Jusqu'en 2009 – date de la codification de la procédure – cette dernière était ouverte non seulement aux investissements, mais aussi aux intrants. Cette éligibilité initiale des intrants devait permettre aux entreprises bénéficiaires de baisser le coût de leur production et donc de baisser les prix de vente.

Depuis 2009 – et la reconduction de la procédure pour les seuls investissements – le mécanisme est devenu exclusivement une aide à la formation brute du capital fixe. Le système est d'ailleurs reconnu comme tel par la Commission européenne, puisque le montant de l'aide qu'il procure doit être comptabilisé dans le cumul d'aide maximum autorisé pour chaque investissement.

Cette aide semble cependant remise en cause, aujourd'hui, par le ministère du Budget. Une étude est actuellement en cours, conduite par le ministère des Outre-mer, pour évaluer l'impact du dispositif.

Il semble cependant évident que la suppression de la procédure ne pourrait que nuire à la compétitivité des entreprises des DOM.

Notre proposition 6 demande donc le maintien du régime existant de la TVA non perçue récupérable.

Je dirai enfin quelques mots sur l'adaptation du crédit d'impôt développement durable outre-mer, pour favoriser le secteur de la rénovation.

L'article 200 quater du code général des impôts prévoit un crédit d'impôt développement durable pour les personnes physiques qui procèdent à des travaux d'amélioration énergétique dans leur résidence principale.

Jusqu'en 2014, il y avait dix taux possibles de crédit d'impôt en fonction des revenus imposables des foyers fiscaux. À partir de cette date, les taux ont été ramenés au nombre de deux (25 et 15 %).

Pour relancer le secteur de la rénovation outre-mer – qui est fortement pourvoyeur d'emplois, notamment pour les artisans – il est proposé de modifier la réglementation du crédit d'impôt développement durable en prévoyant qu'il s'étendra, dans les territoires ultramarins, à tous les travaux de rénovation, dans la limite d'un bouquet de travaux précis (études, gros oeuvre, charpente, couverture, plomberie, électricité, carrelage, menuiserie, étanchéité et peinture).
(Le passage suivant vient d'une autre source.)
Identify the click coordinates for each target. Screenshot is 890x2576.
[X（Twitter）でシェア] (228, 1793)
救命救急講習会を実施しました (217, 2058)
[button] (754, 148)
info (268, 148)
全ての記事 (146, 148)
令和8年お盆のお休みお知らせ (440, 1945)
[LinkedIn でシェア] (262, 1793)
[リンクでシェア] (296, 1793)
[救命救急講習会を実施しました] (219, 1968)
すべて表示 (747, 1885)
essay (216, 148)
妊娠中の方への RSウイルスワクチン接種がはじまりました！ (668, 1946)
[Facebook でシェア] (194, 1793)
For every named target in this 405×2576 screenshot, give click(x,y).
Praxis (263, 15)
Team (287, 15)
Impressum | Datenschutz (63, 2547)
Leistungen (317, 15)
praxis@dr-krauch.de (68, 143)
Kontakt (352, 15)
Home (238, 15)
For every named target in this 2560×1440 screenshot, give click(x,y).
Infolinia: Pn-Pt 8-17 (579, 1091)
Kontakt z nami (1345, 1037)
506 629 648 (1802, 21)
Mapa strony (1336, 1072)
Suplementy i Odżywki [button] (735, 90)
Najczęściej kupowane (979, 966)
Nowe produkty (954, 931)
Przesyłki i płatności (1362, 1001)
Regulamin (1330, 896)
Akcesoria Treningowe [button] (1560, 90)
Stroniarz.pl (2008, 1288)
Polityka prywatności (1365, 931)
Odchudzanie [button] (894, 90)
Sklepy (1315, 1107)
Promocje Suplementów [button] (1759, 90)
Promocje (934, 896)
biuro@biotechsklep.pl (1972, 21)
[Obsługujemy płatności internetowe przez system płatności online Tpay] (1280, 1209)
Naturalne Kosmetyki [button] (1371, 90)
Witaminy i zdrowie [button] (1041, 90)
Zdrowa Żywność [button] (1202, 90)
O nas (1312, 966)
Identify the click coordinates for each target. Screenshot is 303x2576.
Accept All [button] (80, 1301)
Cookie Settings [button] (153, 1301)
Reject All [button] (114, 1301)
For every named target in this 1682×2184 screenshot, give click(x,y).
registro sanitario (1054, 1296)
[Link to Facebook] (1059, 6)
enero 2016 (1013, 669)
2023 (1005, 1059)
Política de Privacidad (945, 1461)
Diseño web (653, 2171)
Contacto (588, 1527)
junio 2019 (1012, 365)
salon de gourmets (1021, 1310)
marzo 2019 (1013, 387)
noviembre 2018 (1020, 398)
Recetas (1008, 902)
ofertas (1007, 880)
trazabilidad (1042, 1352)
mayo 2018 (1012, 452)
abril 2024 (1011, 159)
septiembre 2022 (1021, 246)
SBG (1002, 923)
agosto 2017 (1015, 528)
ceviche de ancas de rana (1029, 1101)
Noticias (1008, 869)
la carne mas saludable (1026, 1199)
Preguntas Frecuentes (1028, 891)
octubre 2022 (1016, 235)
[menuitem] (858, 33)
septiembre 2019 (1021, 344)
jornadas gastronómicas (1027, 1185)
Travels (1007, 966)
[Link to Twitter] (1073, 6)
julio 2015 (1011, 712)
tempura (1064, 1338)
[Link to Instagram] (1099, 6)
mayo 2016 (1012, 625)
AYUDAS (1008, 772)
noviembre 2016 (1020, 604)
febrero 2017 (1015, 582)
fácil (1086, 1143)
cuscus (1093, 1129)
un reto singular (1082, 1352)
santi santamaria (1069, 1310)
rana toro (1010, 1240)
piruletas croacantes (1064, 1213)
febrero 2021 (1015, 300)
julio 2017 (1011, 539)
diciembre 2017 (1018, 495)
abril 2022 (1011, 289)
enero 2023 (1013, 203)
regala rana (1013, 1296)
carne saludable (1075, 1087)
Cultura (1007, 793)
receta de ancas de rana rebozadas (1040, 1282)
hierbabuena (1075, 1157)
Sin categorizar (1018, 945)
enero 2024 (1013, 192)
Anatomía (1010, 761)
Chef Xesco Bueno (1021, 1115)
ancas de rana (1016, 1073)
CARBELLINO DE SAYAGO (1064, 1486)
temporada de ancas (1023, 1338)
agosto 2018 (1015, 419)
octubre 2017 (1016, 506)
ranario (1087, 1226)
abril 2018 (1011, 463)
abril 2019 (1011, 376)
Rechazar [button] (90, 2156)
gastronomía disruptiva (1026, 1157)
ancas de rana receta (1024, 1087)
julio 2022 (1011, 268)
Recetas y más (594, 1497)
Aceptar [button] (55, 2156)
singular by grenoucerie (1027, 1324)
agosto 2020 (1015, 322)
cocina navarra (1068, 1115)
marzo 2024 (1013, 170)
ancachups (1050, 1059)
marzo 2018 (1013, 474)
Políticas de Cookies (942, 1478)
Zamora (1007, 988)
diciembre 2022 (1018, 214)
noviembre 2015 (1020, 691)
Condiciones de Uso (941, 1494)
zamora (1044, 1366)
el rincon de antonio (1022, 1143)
Le taux unique retenu pour ce bouquet de travaux pourra être de 50 %.

Ce système améliorera naturellement la compétitivité du secteur car le crédit d'impôt compensera le surcoût des travaux de rénovation existant outre-mer et dû à l'éloignement. Il constitue donc notre septième et dernière proposition.

Je tiens à dire, pour conclure, que la réalisation de ce rapport d'information a été effectuée dans un délai contraint. Avec le président et les membres de la Délégation, nous avons, dans un premier temps, décidé de respecter ce délai, mais nous avons rapidement envisagé d'élargir notre travail jusqu'à définir un véritable pacte adapté à chacun de nos territoires. C'est ainsi que, dans le rapport, nous avons évoqué la possibilité d'aider le tourisme et les activités de rénovation ; toutefois, dans le cadre de ce pacte à venir, il y aura certainement d'autres secteurs à prendre en compte, par exemple la défiscalisation des activités de démolition, lors de la construction d'immeubles neufs.